Let $\alpha:G\curvearrowright X$ be an action of a group (or monoid) $G$ on a set $X$ (take $G$ to be nonnegative integers for iterates of a function). The object that is most straightforwardly analogous to a symmetry group for $\alpha$ would be its centralizer: this is the group of bijections $\Phi$ of $X$ such that $\forall t\in G: \Phi\circ \alpha_t=\alpha_t\circ \Phi$.
If the action is considered in the measurable category, then one arrives at fairly foundational ergodic theory/harmonic analysis (see e.g. Measure Preserving Self-Map of Compact Abelian Group Commuting with Ergodic Translation).
If $\alpha$ is a shift (in the sense of e.g. How does symbolic dynamics contribute to the study of dynamical systems?), and one considers its topological centralizer, then one is in the context of cellular automata theory (see e.g. works of T. Ceccherini-Silberstein and company or S. Schmieding and company), or from a more applied viewpoint theory of linear (or affine, or nonlinear, ...) time filters in signal processing (see e.g. Why do engineers use the Z-transform and mathematicians use generating functions? or https://youtu.be/qbx1RPGTkyU?feature=shared&t=5923).

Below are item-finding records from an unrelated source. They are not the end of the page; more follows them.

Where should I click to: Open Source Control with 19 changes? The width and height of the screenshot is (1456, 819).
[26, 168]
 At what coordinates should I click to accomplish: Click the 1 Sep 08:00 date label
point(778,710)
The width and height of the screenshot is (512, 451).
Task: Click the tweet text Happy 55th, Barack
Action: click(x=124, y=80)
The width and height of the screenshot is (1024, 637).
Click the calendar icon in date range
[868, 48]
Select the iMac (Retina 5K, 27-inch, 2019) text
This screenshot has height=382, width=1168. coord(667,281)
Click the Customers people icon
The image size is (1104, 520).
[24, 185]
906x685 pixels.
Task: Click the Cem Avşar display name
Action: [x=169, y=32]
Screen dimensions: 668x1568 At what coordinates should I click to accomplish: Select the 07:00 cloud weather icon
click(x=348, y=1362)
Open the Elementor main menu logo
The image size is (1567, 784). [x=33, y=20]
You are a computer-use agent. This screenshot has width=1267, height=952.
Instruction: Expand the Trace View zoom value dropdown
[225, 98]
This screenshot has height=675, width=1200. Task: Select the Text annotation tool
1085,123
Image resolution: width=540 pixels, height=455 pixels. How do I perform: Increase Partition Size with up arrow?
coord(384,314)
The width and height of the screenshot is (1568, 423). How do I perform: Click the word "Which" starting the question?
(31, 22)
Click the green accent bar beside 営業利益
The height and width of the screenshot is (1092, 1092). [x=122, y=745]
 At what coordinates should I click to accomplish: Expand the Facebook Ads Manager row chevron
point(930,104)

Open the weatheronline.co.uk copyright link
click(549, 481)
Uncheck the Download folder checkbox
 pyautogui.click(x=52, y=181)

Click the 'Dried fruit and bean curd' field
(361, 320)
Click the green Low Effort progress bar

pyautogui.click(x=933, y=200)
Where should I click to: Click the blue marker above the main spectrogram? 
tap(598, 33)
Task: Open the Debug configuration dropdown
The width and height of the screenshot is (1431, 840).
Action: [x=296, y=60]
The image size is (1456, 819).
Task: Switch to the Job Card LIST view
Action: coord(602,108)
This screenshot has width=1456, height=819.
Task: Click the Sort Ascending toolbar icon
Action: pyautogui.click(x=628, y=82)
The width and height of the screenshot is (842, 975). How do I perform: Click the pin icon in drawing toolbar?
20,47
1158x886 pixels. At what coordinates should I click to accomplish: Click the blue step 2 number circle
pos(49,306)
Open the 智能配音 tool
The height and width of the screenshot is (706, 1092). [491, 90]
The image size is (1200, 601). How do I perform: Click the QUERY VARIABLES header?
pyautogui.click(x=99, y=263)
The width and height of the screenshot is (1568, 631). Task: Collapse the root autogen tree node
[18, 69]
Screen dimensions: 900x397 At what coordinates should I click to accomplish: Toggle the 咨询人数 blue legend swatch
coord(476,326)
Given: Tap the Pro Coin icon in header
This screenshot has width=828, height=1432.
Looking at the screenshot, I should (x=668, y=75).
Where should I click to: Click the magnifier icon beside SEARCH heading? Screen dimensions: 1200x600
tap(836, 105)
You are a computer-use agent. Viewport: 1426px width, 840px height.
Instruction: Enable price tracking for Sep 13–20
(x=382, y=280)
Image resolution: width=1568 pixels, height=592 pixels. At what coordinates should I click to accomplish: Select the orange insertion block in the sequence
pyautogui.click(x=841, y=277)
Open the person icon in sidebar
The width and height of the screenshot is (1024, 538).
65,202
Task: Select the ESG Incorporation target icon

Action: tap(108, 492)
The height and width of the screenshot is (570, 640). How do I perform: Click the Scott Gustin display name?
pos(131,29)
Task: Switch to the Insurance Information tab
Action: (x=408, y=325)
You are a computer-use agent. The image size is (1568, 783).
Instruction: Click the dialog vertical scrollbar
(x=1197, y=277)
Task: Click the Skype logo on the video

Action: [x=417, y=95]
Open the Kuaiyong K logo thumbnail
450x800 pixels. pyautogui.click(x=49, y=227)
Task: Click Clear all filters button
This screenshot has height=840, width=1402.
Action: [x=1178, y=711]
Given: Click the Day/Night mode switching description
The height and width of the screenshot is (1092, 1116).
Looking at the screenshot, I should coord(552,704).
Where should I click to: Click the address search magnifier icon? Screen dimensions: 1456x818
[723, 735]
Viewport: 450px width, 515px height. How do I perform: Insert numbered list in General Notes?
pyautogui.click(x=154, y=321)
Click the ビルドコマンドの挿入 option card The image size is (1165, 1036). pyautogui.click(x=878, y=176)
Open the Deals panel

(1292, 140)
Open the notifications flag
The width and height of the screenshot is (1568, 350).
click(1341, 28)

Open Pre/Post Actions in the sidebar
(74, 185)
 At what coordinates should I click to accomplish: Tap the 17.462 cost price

If $\alpha$ is the iterates of a diffeomorphism, one arrives at the famous centralizer problem in smooth dynamics (see the references at Which matrices can be embedded in flows?).
The larger scope seems to be the problem of classification of dynamical systems; given $\alpha:G\curvearrowright X$ and $\beta:H\curvearrowright Y$, when is there a conjugacy $(\Phi,\Psi)$ so that $\Phi\circ \alpha_{g}(x)=\beta_{\Psi(g)}\circ \Phi(x)$? (see e.g. Examples of conjugate-like structures across mathematics)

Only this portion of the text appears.